(MATERIAL SUPPLIED begins)
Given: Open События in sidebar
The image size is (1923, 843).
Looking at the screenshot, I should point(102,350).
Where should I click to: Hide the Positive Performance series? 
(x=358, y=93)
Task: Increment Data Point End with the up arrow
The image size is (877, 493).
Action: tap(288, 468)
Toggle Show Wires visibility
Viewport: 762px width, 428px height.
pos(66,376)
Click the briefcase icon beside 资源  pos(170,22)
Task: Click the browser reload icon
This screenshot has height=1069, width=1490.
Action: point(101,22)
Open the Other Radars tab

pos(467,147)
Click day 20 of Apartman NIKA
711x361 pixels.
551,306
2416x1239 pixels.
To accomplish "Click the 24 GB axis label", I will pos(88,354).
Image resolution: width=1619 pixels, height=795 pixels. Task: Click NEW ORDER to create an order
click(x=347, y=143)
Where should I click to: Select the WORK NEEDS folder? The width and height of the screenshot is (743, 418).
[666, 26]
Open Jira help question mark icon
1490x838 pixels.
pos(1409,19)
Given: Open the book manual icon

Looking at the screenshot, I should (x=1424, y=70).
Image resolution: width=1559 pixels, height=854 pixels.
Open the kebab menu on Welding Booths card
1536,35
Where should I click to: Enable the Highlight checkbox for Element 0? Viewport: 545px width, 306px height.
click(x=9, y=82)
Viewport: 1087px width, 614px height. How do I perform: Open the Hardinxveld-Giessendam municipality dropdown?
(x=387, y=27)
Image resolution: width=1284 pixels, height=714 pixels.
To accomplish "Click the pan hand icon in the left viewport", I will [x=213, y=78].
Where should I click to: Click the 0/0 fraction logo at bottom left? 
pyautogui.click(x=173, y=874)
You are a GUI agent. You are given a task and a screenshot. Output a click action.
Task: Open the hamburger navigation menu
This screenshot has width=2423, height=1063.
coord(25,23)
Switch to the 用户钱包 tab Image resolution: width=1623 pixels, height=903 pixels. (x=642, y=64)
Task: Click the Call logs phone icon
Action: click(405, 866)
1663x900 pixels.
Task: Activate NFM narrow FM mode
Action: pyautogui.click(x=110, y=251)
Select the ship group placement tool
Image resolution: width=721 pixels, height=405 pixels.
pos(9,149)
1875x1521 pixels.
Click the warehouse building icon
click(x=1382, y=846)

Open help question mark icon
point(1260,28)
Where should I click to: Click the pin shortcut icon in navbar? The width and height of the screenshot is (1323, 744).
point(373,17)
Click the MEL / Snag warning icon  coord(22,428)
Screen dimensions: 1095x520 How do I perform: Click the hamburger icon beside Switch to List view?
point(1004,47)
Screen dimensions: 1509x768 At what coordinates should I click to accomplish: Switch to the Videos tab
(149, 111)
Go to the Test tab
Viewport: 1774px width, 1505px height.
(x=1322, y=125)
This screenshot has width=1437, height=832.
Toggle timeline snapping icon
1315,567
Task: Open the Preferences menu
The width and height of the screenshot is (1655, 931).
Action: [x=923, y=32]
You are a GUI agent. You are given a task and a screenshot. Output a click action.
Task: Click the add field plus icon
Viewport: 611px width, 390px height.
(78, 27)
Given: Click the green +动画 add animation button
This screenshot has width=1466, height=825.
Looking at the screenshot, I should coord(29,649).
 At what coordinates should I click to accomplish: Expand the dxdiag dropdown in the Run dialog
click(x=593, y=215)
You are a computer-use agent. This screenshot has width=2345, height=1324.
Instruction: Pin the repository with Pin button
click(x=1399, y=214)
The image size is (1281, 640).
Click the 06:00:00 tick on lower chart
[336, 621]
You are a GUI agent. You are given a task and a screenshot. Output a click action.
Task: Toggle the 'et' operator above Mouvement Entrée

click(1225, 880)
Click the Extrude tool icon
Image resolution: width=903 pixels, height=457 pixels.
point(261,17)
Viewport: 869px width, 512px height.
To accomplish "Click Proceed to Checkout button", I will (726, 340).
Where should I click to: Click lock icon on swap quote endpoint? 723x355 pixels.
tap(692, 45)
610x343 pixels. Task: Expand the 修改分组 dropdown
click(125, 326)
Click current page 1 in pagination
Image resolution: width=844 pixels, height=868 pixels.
(MATERIAL SUPPLIED ends)
# WHAT NEEDS TO BE DONE:
Start with the first line of the data and print every line exactly. The line containing "Toggle Show Wires visibility" is the last one to include.

# RESULT BELOW:
Given: Open События in sidebar
The image size is (1923, 843).
Looking at the screenshot, I should point(102,350).
Where should I click to: Hide the Positive Performance series? 
(x=358, y=93)
Task: Increment Data Point End with the up arrow
The image size is (877, 493).
Action: tap(288, 468)
Toggle Show Wires visibility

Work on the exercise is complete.